The question I am going to ask is very embarrassing but I am going to ask it anyway. My boyfriend has a fetish, well, really 2 fetishes. The first one is, he wants me to get drunk and pee my pants. He says that this would really excite him and that it would make sex so much better for him.

I, on the other hand, while I don’t mind getting drunk, feel very uneasy about the peeing in my pants thing. What’s the deal with that? It’s not that he can’t cum without me doing it; I just think it is extremely weird.

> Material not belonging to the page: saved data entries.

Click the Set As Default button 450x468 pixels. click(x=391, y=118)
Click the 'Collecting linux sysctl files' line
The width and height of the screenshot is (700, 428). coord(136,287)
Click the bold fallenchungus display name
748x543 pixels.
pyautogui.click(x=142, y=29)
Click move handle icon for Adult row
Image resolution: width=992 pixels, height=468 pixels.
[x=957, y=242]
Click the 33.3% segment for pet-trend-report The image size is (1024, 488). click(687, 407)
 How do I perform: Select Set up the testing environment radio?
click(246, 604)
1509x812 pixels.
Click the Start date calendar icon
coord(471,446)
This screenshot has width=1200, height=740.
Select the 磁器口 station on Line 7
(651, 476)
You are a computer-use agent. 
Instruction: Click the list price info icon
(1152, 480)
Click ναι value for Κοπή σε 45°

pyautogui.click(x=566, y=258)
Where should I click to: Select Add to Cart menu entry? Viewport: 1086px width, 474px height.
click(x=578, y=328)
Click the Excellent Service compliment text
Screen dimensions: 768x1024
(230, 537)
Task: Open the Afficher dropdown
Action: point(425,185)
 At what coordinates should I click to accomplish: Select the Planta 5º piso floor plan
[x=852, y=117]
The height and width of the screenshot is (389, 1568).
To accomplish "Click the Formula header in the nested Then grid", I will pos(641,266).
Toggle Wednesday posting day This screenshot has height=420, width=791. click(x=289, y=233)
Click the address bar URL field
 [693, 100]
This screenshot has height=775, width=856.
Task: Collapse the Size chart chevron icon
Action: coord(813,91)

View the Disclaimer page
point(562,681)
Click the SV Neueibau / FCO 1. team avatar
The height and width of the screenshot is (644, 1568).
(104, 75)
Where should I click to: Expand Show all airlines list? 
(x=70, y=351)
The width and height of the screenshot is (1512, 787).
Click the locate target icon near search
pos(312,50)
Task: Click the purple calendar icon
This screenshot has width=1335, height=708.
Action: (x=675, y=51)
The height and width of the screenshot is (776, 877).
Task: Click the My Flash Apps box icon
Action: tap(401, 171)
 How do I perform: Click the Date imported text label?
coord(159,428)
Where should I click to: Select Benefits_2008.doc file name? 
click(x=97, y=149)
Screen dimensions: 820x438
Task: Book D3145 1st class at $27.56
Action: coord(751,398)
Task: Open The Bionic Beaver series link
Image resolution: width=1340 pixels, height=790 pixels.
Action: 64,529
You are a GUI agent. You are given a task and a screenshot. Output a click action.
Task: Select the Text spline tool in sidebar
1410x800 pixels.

The second fetish he has wants me to have sex with another man while he watches. This one freaks me out as I am a good lover Sooz and don’t understand why he would want me to do this.

I really love my boyfriend, we have been together for three years now, but these fetishes seem to have all of a sudden overcome him. What should I do?

Forgotten in Fetish Land

 

Dear Forgotten:

First off, let me address fetishes. Since the dawn of time, ONE sex has been KNOWN to be KINKY…Let’s just call them Ummmmmm…MEN… The simple act of making love is JUST not enough for some of them. Sometimes they NEED to have that little something EXTRA to REALLY excite them. Yes, I know, sometimes it is off the charts, BUT THEN, men ARE off the charts.

 The Watersports Fantasy has been around forever my love. If you LOVE him, my suggestion for you, what is a little wetness in your pants before he takes them off and ravishes you, GO WITH IT.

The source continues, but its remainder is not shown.